There were also players like Warren Spahn who had their careers delayed because of the war. Spahn made his debut in 1942, but served in the Army in Europe the next three years as a combat engineer, even seeing action in the Battle of the Bulge. After the war Spahn hit his stride right away, posting sub-3 ERAs in ’46 and ’47, although he didn’t win his Cy Young until nearly a decade later.

And then there were Elmer Gedeon and Harry O’Neill, the two Major Leaguers who gave the ultimate sacrifice during World War II. Gedeon earned three hits in five games for the 1939 Washington Senators, and O’Neill played one game for 1939 Philadelphia Athletics but never got a chance to hit. Both were sent back to the minors after the 1939 season, but they might have had the opportunity to play more.
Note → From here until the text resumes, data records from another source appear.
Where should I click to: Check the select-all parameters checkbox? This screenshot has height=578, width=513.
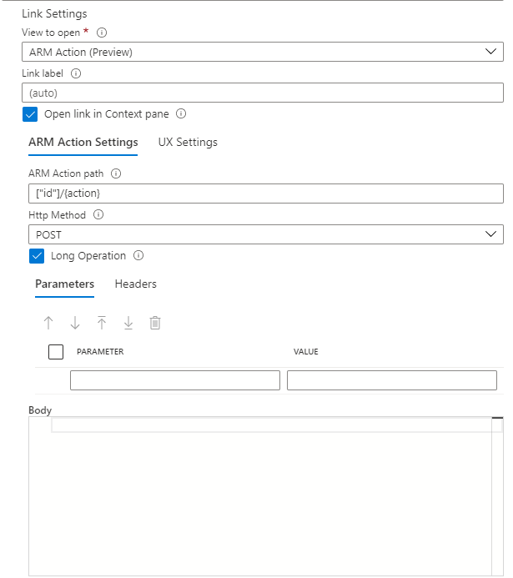pos(56,352)
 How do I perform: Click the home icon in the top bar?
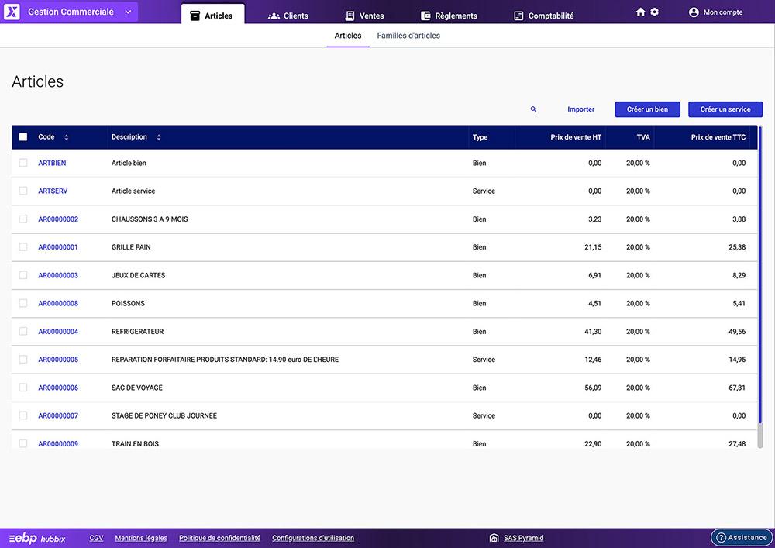pos(639,12)
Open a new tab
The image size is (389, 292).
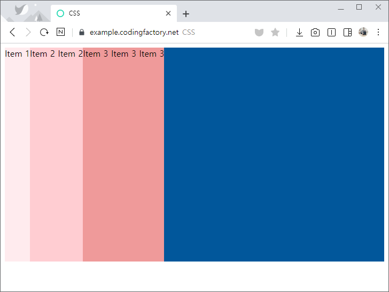tap(186, 14)
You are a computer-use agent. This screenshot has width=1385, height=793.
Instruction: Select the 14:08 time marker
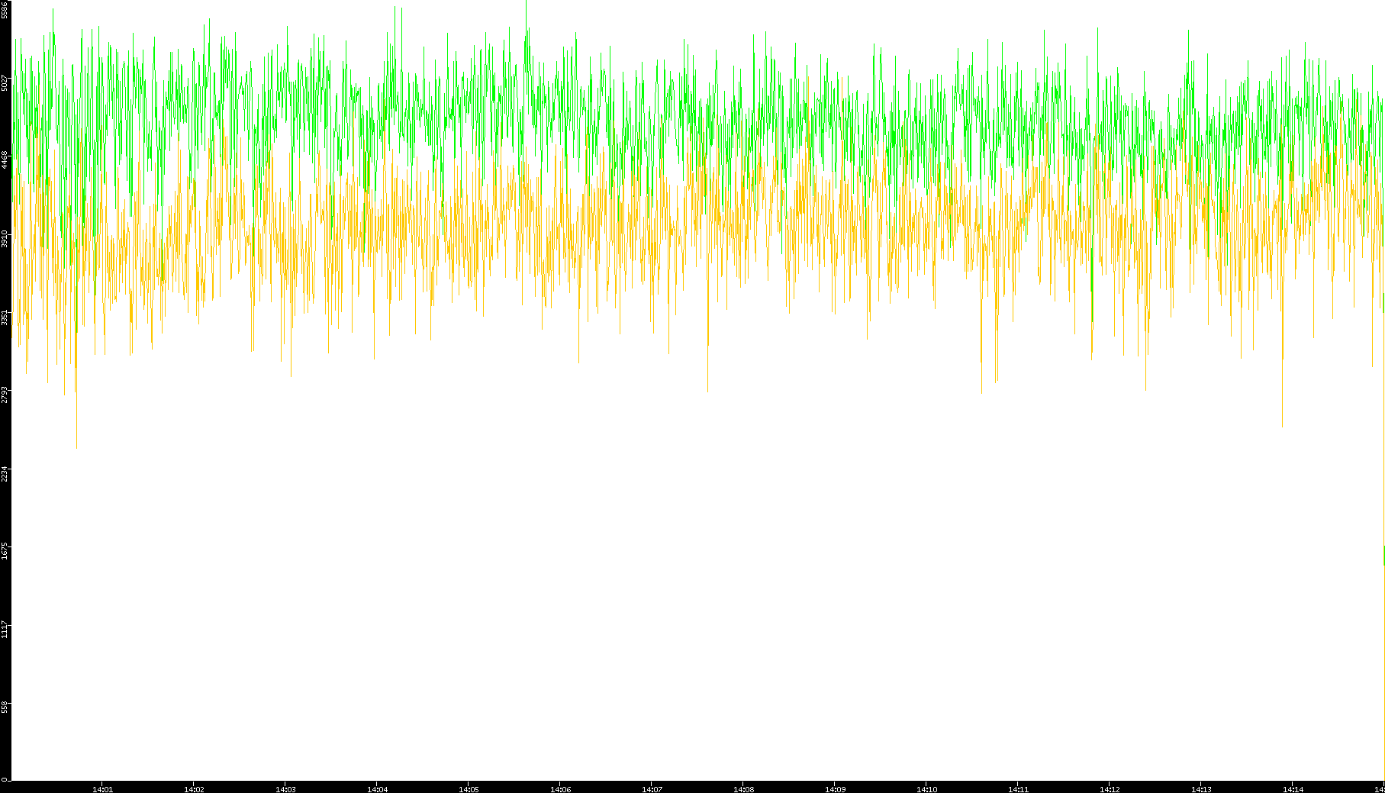click(x=743, y=788)
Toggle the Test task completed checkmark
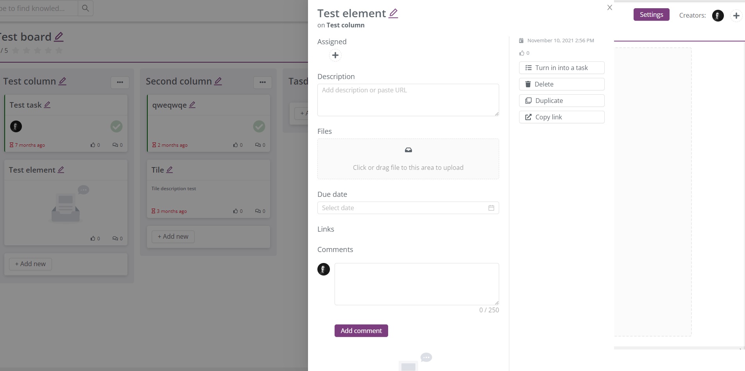This screenshot has height=371, width=745. click(116, 126)
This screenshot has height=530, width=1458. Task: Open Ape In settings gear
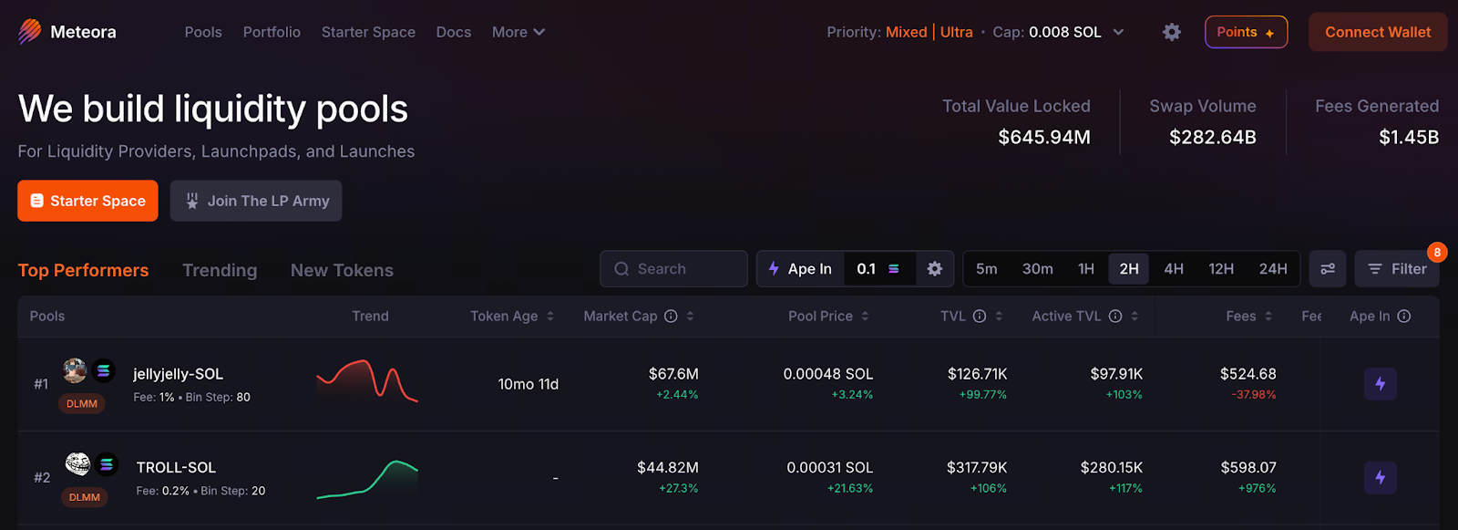pos(934,269)
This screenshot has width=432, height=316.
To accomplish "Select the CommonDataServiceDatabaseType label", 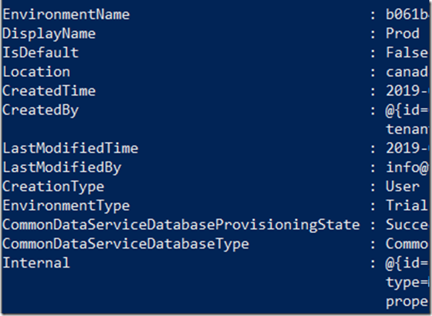I will pos(125,244).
While not on the same scale as World War II, 366 minor and major league players served in Korea and 108 minor and major league players served in Vietnam.

As Memorial Day 2016 comes to a close, it is hard to imagine the players that define Major League Baseball today suiting up in a different uniform like the stars of the 1940’s and 1950’s did during World War II and the Korean War. It is hard to imagine Mike Trout or Josh Donaldson leaving after an MVP season to fly fighter planes or man the front lines. Not that they would be unwilling, but we simply live in a different time.

While you watch baseball this Memorial Day, don’t forget to appreciate the men and women who wear real camo, not just the ones who wore camo-trimmed jerseys today.